SELECTED TEXT
Segment Open

Kourtney also had a nude shoot, and showed me how stunning pregnancy is, and how as women, our changing bodies should be celebrated.
You’re beautiful at any size.
There’s Khloe, also known as “the fat one.” Khloe got a lot of flack when she first became famous, simply because she was taller and a little bigger than her petite sisters, and she looked a little different. Khloe had to deal with a negative body image for most of her life, and every time she received a hateful comment, my heart grieved. No one deserves to have that kind of public hatred directed toward them because of their appearance. And dear, funny Khloe also inspired me with her constant deluge of workout videos on Instagram, and showed me that if you feel good about yourself, you’ll look good too.
Kendall proved she controls her body, and that no one argues with Marc Jacobs.
Kendall walked the runway in an open-weave top in 2014, which prompted many to call her an exhibitionist and many, many other much more impolite things, but all I could think when I saw her was, “wow, that must be so liberating.” And also, in her own words, “who’s going to argue with Marc Jacobs when he’s putting you in an outfit?” Kendall made a circumspect choice for her career, did something she felt comfortable with, and took control of her body. Her actions were almost exclusively for the female gaze, but her body is also her own to do with what she will. She’s happy with her choices and her body, and that’s a lesson that truly hit home. I hated how the media treated her: they shamed her for making choices about her body, and that’s never okay.
Kylie taught us all a lesson about minding our own dang business, and showed that even she feels different because of her fame.

Segment Closed

INFORMATION PROVIDED
Segment Open

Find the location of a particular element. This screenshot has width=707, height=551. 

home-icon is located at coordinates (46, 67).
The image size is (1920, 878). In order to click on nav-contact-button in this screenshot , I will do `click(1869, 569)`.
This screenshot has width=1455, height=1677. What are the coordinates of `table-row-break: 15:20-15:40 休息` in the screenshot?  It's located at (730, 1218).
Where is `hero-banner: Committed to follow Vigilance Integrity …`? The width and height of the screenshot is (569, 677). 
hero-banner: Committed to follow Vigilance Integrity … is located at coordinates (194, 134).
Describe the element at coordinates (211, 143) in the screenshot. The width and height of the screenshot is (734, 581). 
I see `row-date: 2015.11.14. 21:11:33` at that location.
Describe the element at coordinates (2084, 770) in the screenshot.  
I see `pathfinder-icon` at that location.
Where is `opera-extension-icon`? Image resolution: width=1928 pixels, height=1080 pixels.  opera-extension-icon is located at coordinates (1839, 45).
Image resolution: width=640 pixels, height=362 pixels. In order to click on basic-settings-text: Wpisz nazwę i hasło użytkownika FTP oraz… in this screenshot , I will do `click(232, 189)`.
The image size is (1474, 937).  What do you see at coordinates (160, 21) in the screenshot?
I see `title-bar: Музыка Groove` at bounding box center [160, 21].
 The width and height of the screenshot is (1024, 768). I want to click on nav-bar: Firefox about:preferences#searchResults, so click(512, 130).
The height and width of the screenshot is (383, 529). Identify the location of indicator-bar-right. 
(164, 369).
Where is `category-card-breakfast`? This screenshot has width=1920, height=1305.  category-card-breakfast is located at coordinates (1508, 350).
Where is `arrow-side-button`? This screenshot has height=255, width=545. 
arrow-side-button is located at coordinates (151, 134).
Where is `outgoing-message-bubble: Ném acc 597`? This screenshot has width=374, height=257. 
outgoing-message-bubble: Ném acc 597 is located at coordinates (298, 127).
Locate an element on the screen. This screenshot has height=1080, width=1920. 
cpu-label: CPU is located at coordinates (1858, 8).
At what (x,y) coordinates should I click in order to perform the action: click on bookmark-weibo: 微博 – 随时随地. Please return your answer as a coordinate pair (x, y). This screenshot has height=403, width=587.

Segment Closed

ASSIGNED TASK 1
According to the body-image passage, in what year did Kendall walk the runway in an open-weave top?
ASSIGNED TASK 2
Write out everything in the body-image passage from "You’re beautiful at" down to "look good too.".

ANSWER 1
2014

ANSWER 2
You’re beautiful at any size.
There’s Khloe, also known as “the fat one.” Khloe got a lot of flack when she first became famous, simply because she was taller and a little bigger than her petite sisters, and she looked a little different. Khloe had to deal with a negative body image for most of her life, and every time she received a hateful comment, my heart grieved. No one deserves to have that kind of public hatred directed toward them because of their appearance. And dear, funny Khloe also inspired me with her constant deluge of workout videos on Instagram, and showed me that if you feel good about yourself, you’ll look good too.